Sunday, January 11, 2009

Speed Storming

Speed and creativity defined our second class session. 

The task: 4 x 15 minute brainstorming sessions with our small teams focused on improving the life of your target individual, organization, cause and the metrics you'll use to evaluate your impact.

The rules: 
  • Defer judgment
  • Encourage wild ideas
  • Build on ideas of others
  • Go for volume
  • One conversation at a time
  • Headline - capture the essence and move on
The point: Quantity of ideas leads to quality of ideas.  It's great for team building too.

Our team enjoyed this kick-off exercise so much we created a "virtual whiteboard" with Google Docs as a place put ideas as they arise. (Have you ever noticed ideas seem to pop up when you least expect them? It's nice to have a place to put them.)

Ok, time to watch Entourage. It's our PoST assignment for tomorrow...honest! 


1 comment:

  1. I loved the rules Jennifer mapped out for brainstorming... and I loved "killing Devil's Advocate." I studied Improvisation while in my undergrad at Stanford. It wasn't the "whose line is it anyway" kind of improv, but was instead focused around that amazing creative moment when an idea is born, and how to allow stories to take on a life of their own... Making something from nothing. What the practice circled around was saying "Yes!" to any suggestion that someone put out there, without filtering your ideas. It was amazing to watch: when you say "Yes", the story grows. When you block someone's idea (say "No"), the story dies before it's born... If you ever watch a child play, they don't think or process, they just play.

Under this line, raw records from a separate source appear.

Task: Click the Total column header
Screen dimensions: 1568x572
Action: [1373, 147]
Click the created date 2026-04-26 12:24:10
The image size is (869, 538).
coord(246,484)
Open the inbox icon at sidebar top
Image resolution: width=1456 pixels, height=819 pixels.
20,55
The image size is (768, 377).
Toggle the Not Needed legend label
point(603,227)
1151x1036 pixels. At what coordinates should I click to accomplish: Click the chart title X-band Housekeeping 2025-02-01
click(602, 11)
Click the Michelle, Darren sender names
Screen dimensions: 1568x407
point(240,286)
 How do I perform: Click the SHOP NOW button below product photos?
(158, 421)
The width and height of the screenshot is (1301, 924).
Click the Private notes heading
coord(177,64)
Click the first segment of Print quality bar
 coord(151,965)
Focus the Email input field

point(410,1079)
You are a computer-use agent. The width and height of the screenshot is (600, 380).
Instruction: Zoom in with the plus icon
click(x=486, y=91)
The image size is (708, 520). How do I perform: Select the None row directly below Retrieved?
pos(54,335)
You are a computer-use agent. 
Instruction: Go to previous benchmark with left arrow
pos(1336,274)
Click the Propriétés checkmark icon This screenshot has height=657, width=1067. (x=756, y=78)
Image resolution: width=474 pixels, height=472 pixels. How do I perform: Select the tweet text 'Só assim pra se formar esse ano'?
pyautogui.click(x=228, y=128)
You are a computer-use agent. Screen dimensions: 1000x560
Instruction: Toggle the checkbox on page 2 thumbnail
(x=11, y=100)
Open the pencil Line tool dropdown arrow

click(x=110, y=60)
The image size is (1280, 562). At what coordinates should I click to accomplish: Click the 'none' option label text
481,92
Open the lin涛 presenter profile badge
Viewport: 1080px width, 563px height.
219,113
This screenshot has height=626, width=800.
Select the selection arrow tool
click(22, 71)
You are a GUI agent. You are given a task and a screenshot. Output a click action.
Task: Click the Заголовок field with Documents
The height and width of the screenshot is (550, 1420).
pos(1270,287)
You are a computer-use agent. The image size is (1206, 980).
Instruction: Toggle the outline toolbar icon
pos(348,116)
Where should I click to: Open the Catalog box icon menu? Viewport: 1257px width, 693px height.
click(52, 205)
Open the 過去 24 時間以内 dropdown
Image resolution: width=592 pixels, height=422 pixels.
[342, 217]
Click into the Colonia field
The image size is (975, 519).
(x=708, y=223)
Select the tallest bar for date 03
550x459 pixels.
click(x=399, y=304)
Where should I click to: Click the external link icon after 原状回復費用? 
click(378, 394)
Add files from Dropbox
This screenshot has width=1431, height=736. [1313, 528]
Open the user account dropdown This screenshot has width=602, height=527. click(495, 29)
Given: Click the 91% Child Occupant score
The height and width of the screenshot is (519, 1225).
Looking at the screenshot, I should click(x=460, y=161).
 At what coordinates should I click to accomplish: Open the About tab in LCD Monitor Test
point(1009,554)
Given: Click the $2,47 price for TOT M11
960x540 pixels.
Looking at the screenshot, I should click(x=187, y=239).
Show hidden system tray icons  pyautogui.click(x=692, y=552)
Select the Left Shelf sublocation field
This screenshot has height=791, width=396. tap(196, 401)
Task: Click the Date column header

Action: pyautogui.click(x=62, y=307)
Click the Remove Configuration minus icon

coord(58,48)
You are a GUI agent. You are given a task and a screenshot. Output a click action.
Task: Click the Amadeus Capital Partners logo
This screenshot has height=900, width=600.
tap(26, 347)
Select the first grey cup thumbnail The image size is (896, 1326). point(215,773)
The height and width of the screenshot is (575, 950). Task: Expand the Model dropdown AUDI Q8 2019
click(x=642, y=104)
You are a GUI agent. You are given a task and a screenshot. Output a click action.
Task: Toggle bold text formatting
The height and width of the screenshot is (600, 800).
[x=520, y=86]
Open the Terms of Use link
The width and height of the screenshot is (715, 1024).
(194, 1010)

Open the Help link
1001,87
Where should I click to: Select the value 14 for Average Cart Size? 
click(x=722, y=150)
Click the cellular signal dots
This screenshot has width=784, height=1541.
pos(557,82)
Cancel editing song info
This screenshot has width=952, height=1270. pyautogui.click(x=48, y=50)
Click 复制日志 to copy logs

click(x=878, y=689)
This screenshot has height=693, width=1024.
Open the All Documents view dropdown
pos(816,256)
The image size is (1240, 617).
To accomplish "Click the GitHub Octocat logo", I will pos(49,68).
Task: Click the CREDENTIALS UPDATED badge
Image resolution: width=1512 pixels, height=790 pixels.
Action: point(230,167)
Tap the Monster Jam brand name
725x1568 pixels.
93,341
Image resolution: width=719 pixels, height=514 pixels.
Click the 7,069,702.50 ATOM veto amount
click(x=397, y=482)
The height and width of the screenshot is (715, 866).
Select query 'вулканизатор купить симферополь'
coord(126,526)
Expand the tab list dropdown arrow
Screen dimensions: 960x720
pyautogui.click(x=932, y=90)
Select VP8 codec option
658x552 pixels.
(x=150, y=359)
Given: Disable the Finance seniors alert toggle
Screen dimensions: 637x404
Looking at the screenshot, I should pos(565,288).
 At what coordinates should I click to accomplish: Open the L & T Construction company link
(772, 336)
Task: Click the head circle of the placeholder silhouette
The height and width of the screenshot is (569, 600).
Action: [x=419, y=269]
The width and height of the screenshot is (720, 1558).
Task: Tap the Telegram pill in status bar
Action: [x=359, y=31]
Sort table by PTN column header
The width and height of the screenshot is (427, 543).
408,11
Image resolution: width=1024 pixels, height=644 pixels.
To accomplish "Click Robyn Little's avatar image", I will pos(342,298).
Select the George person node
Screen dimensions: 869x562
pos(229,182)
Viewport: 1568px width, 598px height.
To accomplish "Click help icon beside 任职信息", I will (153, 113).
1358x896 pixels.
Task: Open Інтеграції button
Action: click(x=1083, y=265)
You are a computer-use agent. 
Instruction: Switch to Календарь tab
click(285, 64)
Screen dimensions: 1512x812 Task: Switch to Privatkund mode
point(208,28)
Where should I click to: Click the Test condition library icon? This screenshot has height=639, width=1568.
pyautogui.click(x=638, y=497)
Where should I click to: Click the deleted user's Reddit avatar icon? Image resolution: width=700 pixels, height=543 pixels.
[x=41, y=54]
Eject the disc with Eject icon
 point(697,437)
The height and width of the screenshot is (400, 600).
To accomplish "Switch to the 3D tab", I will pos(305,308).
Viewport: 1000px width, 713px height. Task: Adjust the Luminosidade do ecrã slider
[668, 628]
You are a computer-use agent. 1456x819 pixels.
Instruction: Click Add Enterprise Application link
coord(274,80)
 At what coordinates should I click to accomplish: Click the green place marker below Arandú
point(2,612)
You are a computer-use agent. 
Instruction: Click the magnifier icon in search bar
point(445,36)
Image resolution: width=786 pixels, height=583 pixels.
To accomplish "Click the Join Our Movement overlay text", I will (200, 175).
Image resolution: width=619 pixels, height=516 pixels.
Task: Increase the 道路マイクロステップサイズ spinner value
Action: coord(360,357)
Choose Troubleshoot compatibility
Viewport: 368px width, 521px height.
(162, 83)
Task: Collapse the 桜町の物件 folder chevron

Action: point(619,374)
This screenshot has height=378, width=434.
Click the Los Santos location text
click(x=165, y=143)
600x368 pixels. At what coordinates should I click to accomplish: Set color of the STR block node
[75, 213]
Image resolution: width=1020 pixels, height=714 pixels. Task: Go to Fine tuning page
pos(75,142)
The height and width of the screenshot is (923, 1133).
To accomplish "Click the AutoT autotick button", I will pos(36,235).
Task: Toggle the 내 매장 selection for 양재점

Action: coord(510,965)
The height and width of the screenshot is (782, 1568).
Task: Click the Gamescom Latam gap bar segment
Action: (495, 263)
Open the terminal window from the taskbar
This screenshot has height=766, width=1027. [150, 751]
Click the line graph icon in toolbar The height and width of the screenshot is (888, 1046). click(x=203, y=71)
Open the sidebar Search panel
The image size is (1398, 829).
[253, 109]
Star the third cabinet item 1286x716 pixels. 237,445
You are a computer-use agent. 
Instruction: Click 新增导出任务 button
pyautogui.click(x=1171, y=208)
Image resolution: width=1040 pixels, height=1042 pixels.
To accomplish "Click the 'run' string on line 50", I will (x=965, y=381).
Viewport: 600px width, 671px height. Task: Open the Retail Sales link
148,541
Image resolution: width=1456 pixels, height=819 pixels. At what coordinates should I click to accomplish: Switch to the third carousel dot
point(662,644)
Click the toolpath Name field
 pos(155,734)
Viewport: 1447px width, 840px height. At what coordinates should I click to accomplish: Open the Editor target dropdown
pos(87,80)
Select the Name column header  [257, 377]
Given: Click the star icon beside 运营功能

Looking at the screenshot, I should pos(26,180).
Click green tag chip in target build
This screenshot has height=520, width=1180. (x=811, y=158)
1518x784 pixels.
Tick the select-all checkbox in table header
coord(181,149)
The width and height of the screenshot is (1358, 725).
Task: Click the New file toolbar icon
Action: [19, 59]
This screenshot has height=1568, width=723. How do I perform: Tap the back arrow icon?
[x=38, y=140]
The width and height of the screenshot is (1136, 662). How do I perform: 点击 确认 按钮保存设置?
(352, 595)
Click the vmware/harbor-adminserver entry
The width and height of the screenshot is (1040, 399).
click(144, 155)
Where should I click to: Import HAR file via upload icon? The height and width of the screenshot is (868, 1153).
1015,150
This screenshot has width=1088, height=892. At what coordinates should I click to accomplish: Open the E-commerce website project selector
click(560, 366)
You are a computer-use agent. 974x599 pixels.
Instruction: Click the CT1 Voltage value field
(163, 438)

A child does not *imagine* being in the jungle, they ARE IN THE JUNGLE. Children embody pure human creativity, but as we grow older, we learn to judge and filter our ideas. That automatic judgement/filtration is hard to unlearn.

    If you get the chance, go see a show with the SIMPS (Stanford Improvisers). They do EOQ (end of quarter) shows and they are a lot of fun to watch.